*Extrait*
───
Des lois pour faire beau ?

Depuis dix ans aussi, les peines à l’encontre des proxénètes et des trafiquants de femmes sont en diminution. Les lois ne sont pas là pour être appliquées et les moyens ne sont pas mis en place. En France, les peines ont diminué de moitié en moins de dix ans. En Hollande, le trafic de personnes est deux fois moins puni que le trafic de drogues dures, quand l’histoire ne finit pas par un non-lieu. Alors, bien sûr, on nous sort encore une grosse histoire de temps en temps, on fait appeler De Niro comme témoin pour faire croire à une lutte active, mais le dessous des cartes est bien moins rutilant. En 1995, à Pékin, à un niveau international, le terme « forcée » a été rajouté à prostitution. De même, le tourisme sexuel est autorisé si le crime reproché n’est pas punissable dans le pays où a lieu l’acte. Alors du moment qu’il a les moyens de se payer le billet d’avion, le client est roi.

Ces États partent du principe que la prostitution est une réalité et qu’on peut seulement limiter son « expansion ». Au vu de la misère économique qui se développe, ce vœu pieu semble illusoire, mais c’est surtout ce constat de départ qui fait frémir. La prostitution a beau être ancienne, elle n’est pas universelle, et il y a des sociétés qui ne la connaissent pas, comme elles ne connaissent pas le viol. Quant à ceux qui pensent que la légalisation limiterait les abus, l’exemple français à l’époque des maisons closes est là pour prouver le contraire, car cela n’empêcha ni les problèmes d’hygiène publique et de sécurité, ni les filières clandestines.
 

Le corps des femmes n’est pas un objet

La prostitution est liée à la misère sexuelle. S’il n’y avait pas de clients, il n’y aurait pas de prostituées. Le fait de la légiférer ne résout pas ce problème. Le viol n’a pas diminué en Allemagne, et la prolifération d’eros center et de salons de massage n’entraîne pas une diminution des violences sexuelles dans l’espace public, voire au contraire. Quand on réussit à parler à des clients, ce qui n’est pas évident, on s’aperçoit que ceux-ci vont voir des prostituées pour des actes qu’ils n’osent pas demander à leur épouse ou compagne. On s’aperçoit aussi que beaucoup de clients vont voir des transsexuels, des transgenders, ce qui interroge sur le refoulement de l’homosexualité. Payer intervient peut-être alors comme un facteur de déculpabilisation, puisque l’autre devient redevable. L’argent place l’homme, car les clients sont des hommes pour l’immense majorité, en situation de dominant. Il peut exiger, puisqu’il paie. La femme est l’objet consommé, et tant que cette image aura cours, la prostitution ne pourra pas disparaître.
───
*Données fournies*
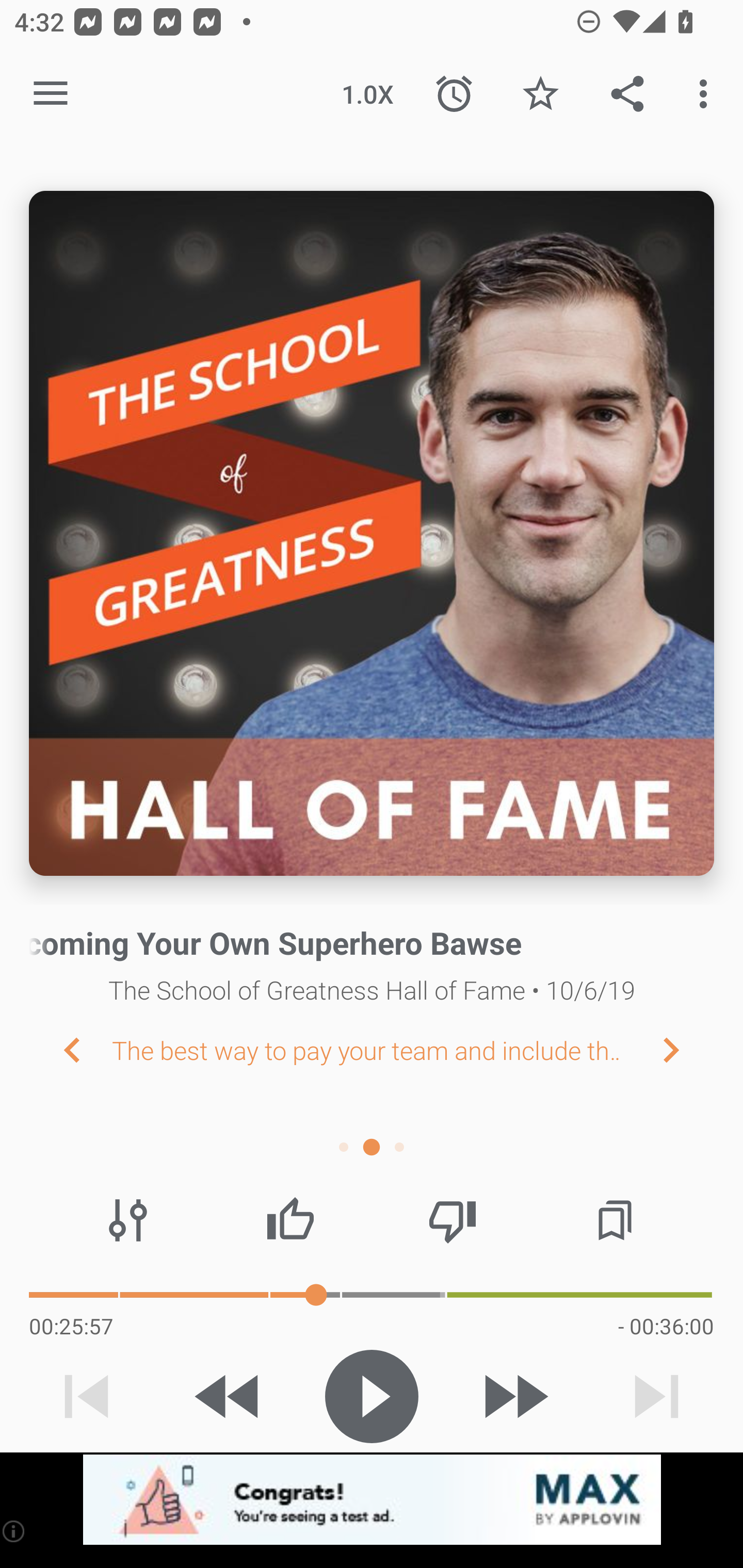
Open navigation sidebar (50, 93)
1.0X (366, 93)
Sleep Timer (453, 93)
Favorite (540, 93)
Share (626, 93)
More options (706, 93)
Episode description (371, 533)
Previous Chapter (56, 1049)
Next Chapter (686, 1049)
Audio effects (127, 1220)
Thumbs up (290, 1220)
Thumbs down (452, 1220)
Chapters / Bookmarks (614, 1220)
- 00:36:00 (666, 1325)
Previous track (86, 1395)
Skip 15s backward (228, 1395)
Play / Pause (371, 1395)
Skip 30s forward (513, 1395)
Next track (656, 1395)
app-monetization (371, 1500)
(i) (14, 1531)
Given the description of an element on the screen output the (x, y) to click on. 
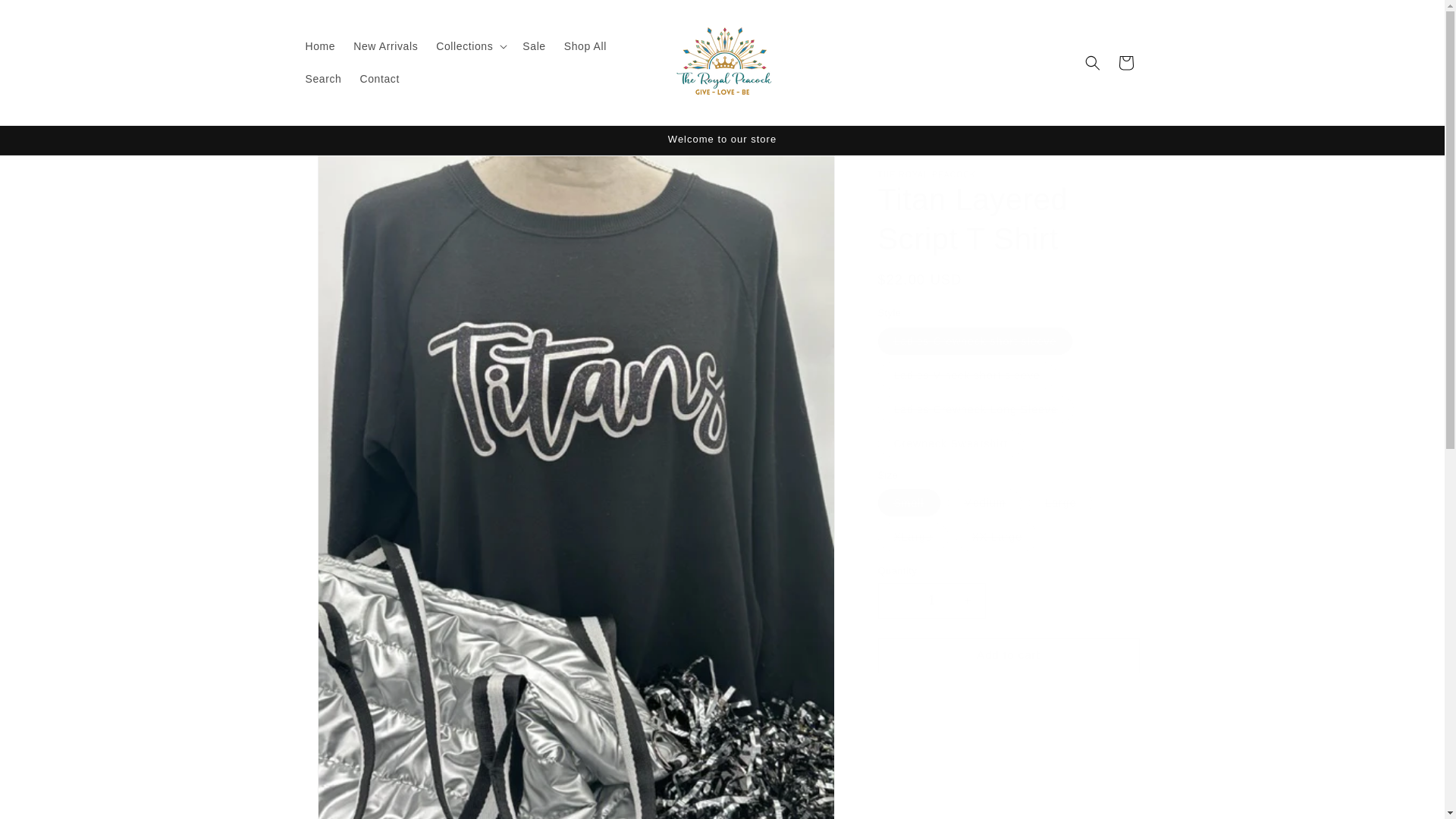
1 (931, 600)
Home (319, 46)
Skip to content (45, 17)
───
*Travail demandé*
1. D'après l'extrait sur la prostitution, pourquoi la légalisation ne limiterait-elle pas les abus ? Répondez en une à trois phrases.
2. Reprenez, s'il vous plaît, l'extrait sur la prostitution après sa dernière phrase et écrivez-en la suite.
La liste ne provient pas de la même source que l'extrait.

*Réponses fournies*
1. L'exemple français de l'époque des maisons closes prouve le contraire. La légalisation n'empêcha alors ni les problèmes d'hygiène publique et de sécurité, ni les filières clandestines.

2.
Ces nouveaux textes qui veulent placer la prostitution sous la responsabilité de celles qui l’exercent en plaçant la distinction entre « forcée » ou non visent surtout à ouvrir de nouveaux marchés. En autorisant ainsi le commerce des corps et de la sexualité, de nouvelles perspectives se profilent à l’horizon des entrepreneurs. On ne peut pas parler du libre choix à se faire exploiter. Nous sommes nombreux à aller nous faire exploiter au travail sans être sous des menaces physiques, cela n’enlève rien au caractère coercitif du travail salarié en société capitaliste. S’il n’y avait pas les contraintes économiques, il y aurait sans doute moins d’individus qui vendraient des parties de leur corps et des « services » sexuels. Surtout, tant que les femmes seront considérées seulement comme des corps et non comme des individus à part entière, tant que chacun, chacune, ne pourra pas vivre sa sexualité sans contrainte, on ne pourra pas venir à bout de la prostitution.